## Short problem 1
In the rows, take the part that opens with the line containing "The height and width of the screenshot is (382, 394)." and closes with the line containing "Action: pos(171,123)", and write it out again with "Reviewers" swapped for "Approvers", leaving everything else unchanged.
>> start Document
A homogenization method for nonlinear materials undergoing large deformation (1st report, mathematical formulations, which can rigorously satisfy the assumption of periodicity)

Hiroshi Okada, Yasuyoshi Fukui, Noriyoshi Kumazawa, Takuya Maruyama

Research output: Contribution to journalArticle

4 Citations (Scopus)


The homogenization method has been known as a powerful tool to investigate the macroscopic material properties of composite materials, whose microstructures are periodic. This methodology can also be considered to be an advanced version of unit cell approach. However, the assumption of periodic structure becomes somewhat suspicious after the material has undergone a large deformation, because each unit cell also deforms finitely. In the context of homogenization method presented by Guedes and Kikuchi, the periodicity condition has to be satisfied rigorously. In this paper, a formulation which can rigorously satisfy the condition of periodicity even after the microstructure has undergone a finite deformation, is presented. It is accomplished by referring the initial undeformed configuration of microstructure, when we define the periodicity condition. Some simple numerical results of two-dimensional finite strain elasto-plastic problem are also presented and discussed. The outcome of the present research may find some application in analyzing Metal Matrix Composite Materials.
>> end Document
>> start Supplied material
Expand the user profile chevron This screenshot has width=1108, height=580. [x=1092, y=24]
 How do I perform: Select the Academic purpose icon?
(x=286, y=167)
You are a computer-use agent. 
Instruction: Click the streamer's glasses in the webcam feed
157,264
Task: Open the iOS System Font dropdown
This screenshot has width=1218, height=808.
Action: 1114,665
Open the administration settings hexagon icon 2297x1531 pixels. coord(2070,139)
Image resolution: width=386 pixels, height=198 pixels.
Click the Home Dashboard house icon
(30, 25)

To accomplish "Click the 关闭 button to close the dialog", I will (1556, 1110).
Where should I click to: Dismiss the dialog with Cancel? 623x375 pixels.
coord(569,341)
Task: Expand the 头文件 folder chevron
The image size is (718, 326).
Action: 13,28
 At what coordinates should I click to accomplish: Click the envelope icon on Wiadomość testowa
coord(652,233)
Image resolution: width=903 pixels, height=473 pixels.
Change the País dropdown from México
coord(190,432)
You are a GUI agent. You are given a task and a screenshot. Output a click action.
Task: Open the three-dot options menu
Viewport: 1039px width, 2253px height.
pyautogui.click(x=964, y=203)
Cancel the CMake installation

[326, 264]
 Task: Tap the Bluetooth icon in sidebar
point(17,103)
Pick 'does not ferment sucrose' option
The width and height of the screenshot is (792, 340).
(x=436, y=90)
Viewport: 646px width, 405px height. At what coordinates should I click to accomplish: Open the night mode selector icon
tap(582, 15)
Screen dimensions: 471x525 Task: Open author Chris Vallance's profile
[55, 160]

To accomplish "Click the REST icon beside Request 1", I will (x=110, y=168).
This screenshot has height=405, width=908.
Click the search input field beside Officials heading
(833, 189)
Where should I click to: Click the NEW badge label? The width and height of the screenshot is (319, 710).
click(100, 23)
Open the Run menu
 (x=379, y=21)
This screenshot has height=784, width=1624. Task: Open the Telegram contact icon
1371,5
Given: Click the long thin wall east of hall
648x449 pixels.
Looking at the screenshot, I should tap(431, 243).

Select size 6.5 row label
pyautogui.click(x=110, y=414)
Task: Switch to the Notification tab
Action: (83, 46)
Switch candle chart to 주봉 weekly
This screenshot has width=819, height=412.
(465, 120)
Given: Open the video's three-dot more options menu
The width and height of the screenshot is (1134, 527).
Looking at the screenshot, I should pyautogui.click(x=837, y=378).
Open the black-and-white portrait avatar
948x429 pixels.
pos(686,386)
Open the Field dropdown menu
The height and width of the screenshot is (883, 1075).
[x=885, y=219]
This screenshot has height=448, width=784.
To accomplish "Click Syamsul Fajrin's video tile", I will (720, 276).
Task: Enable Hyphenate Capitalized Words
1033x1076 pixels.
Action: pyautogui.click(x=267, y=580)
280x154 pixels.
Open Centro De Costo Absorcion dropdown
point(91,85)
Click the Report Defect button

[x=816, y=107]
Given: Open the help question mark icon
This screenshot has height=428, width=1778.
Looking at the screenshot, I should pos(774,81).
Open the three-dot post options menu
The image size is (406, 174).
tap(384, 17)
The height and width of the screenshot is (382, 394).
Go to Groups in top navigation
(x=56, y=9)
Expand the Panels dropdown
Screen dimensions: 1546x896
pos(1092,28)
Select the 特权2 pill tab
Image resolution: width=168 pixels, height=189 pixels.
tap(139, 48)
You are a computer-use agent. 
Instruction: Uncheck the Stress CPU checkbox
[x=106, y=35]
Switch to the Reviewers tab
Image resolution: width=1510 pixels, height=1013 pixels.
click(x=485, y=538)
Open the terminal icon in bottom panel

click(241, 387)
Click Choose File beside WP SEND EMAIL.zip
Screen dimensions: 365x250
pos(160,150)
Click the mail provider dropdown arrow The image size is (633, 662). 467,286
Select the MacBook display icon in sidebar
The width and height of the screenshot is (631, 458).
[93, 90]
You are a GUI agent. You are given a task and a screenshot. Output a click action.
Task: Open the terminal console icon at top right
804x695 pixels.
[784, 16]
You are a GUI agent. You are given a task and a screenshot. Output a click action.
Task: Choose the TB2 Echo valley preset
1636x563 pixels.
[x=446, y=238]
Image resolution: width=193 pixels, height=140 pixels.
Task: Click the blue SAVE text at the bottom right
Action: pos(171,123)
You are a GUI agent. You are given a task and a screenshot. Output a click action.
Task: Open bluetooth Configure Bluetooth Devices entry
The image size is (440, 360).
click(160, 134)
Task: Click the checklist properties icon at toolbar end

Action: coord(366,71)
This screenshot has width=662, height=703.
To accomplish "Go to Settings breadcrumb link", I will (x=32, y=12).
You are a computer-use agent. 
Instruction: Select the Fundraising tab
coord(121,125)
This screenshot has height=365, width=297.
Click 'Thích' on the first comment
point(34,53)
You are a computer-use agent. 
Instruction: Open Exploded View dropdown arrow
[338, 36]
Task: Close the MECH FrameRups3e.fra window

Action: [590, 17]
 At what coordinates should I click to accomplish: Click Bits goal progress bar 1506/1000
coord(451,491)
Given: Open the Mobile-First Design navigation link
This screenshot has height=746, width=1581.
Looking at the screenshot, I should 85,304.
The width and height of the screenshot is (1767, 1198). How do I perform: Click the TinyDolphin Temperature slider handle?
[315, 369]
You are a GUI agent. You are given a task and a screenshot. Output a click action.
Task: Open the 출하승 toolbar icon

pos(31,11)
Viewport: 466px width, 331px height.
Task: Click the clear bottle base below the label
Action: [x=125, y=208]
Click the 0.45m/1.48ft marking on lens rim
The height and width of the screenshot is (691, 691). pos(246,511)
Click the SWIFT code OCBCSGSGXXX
>> end Supplied material
## Short problem 2
Based on the homogenization text, decide whether each statement agrees with it, and back each yes or no with the deciding words quoted from the text: (a) The homogenization method discussed was presented by Guedes and Kikuchi. (b) The numerical results given are for three-dimensional problems. (c) The periodicity condition is defined by referring to the deformed configuration of the microstructure.

## Task result 1
The height and width of the screenshot is (382, 394).
Go to Groups in top navigation
(x=56, y=9)
Expand the Panels dropdown
Screen dimensions: 1546x896
pos(1092,28)
Select the 特权2 pill tab
Image resolution: width=168 pixels, height=189 pixels.
tap(139, 48)
You are a computer-use agent. 
Instruction: Uncheck the Stress CPU checkbox
[x=106, y=35]
Switch to the Approvers tab
Image resolution: width=1510 pixels, height=1013 pixels.
click(x=485, y=538)
Open the terminal icon in bottom panel

click(241, 387)
Click Choose File beside WP SEND EMAIL.zip
Screen dimensions: 365x250
pos(160,150)
Click the mail provider dropdown arrow The image size is (633, 662). 467,286
Select the MacBook display icon in sidebar
The width and height of the screenshot is (631, 458).
[93, 90]
You are a GUI agent. You are given a task and a screenshot. Output a click action.
Task: Open the terminal console icon at top right
804x695 pixels.
[784, 16]
You are a GUI agent. You are given a task and a screenshot. Output a click action.
Task: Choose the TB2 Echo valley preset
1636x563 pixels.
[x=446, y=238]
Image resolution: width=193 pixels, height=140 pixels.
Task: Click the blue SAVE text at the bottom right
Action: pos(171,123)

## Task result 2
(a) Yes: "In the context of homogenization method presented by Guedes and Kikuchi, the periodicity condition has to be satisfied rigorously."
(b) No: "Some simple numerical results of two-dimensional finite strain elasto-plastic problem are also presented and discussed."
(c) No: "It is accomplished by referring the initial undeformed configuration of microstructure, when we define the periodicity condition."